[Opening Material for this exercise section]

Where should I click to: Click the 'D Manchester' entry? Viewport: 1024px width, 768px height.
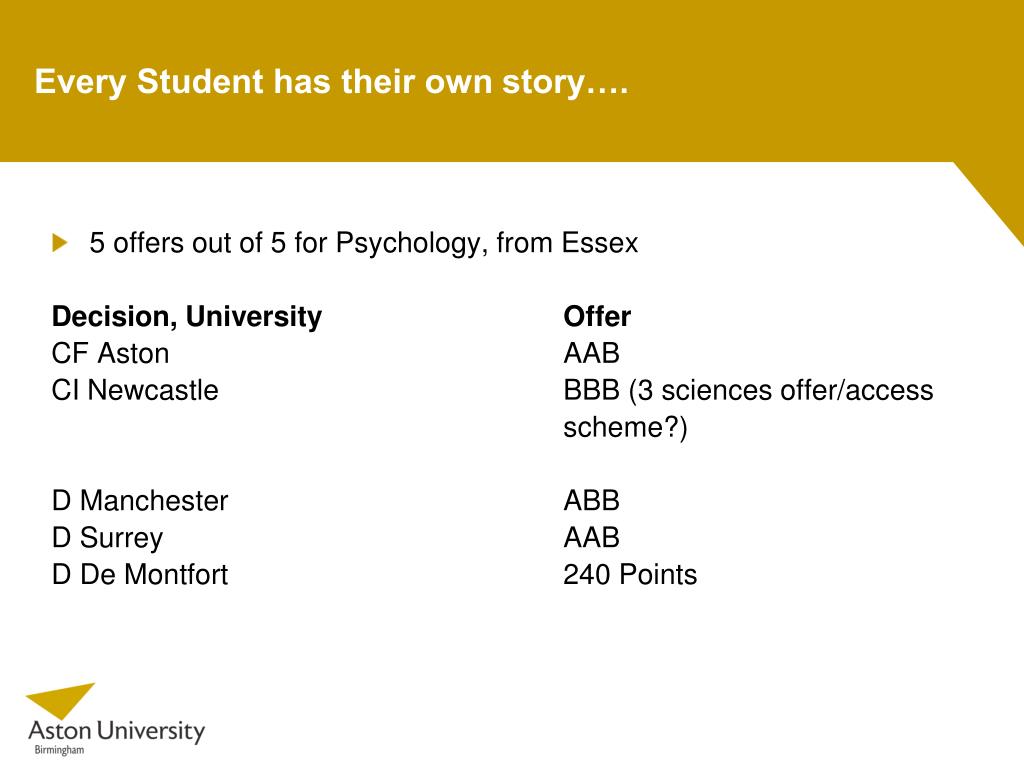tap(140, 501)
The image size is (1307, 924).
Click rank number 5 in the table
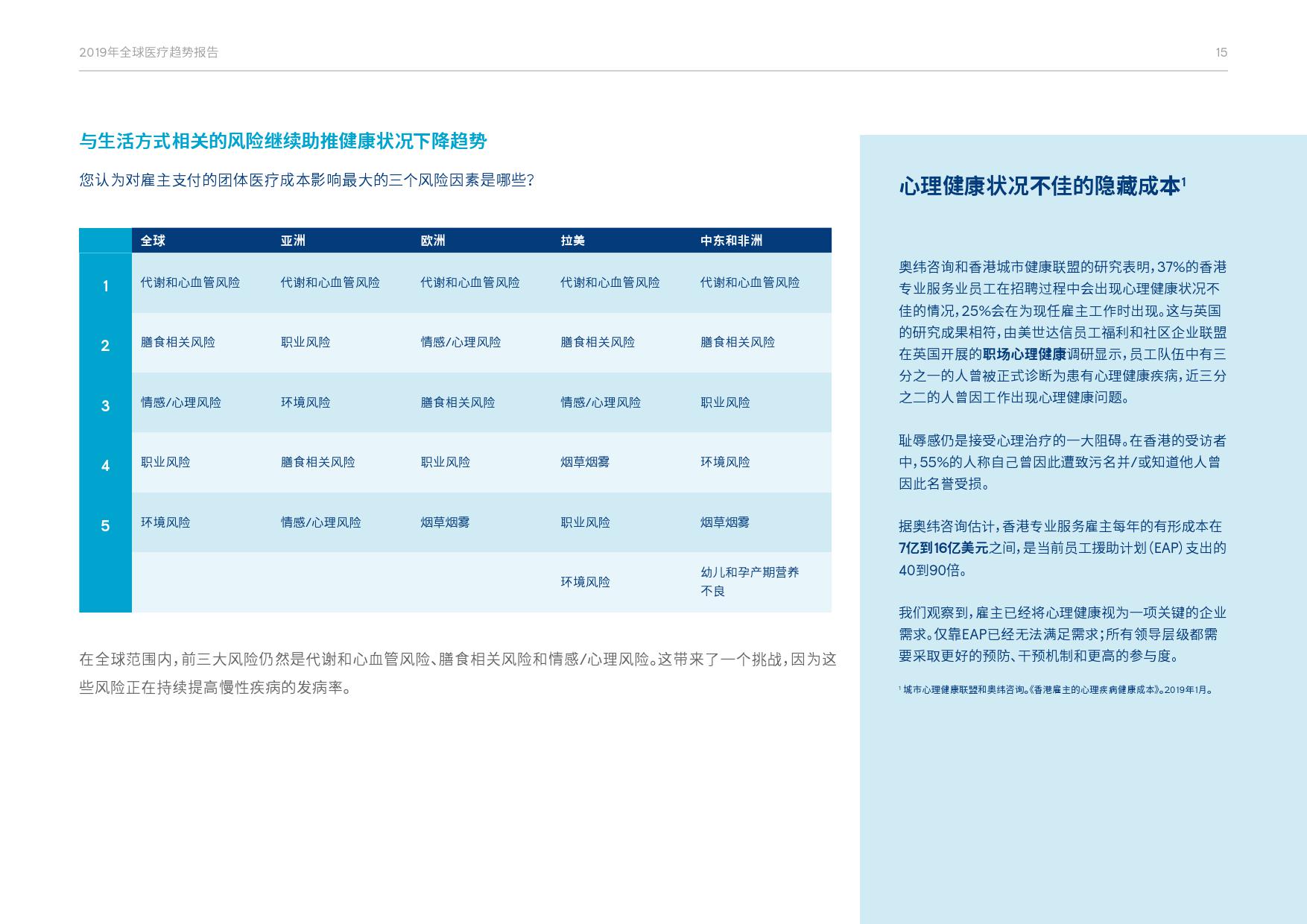pyautogui.click(x=105, y=526)
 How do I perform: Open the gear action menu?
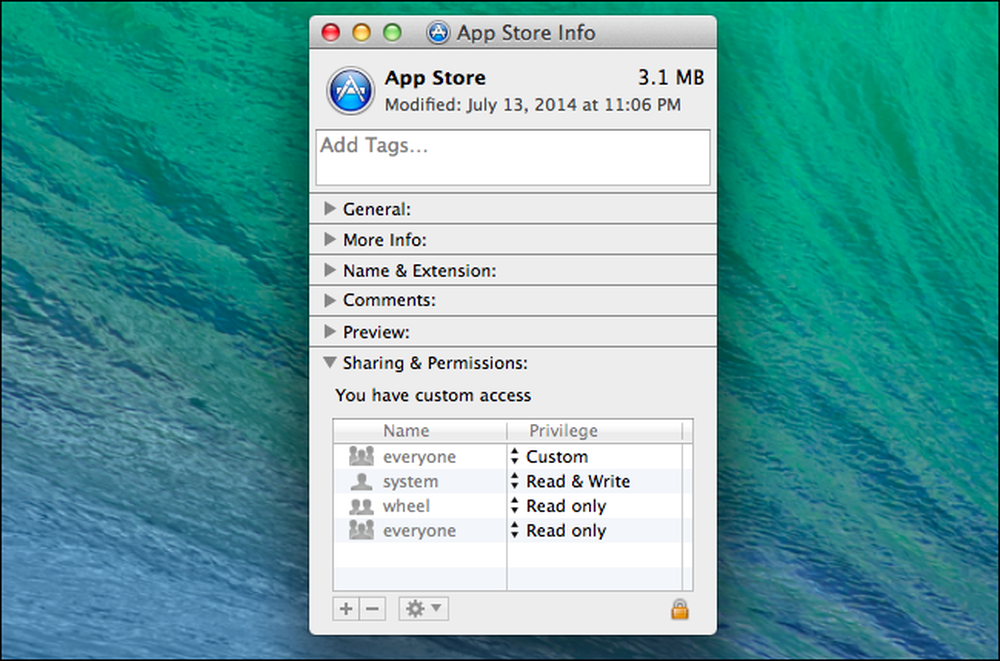pos(423,609)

[Closing Material for this exercise section]

What is needed -
Would you copy out all the data exactly, without the images?

Answer section -
Where should I click to: Click the 'D Manchester' entry? Viewport: 1024px width, 768px height.
tap(140, 501)
The image size is (1307, 924).
Click rank number 5 in the table
pyautogui.click(x=105, y=526)
 How do I perform: Open the gear action menu?
pos(423,609)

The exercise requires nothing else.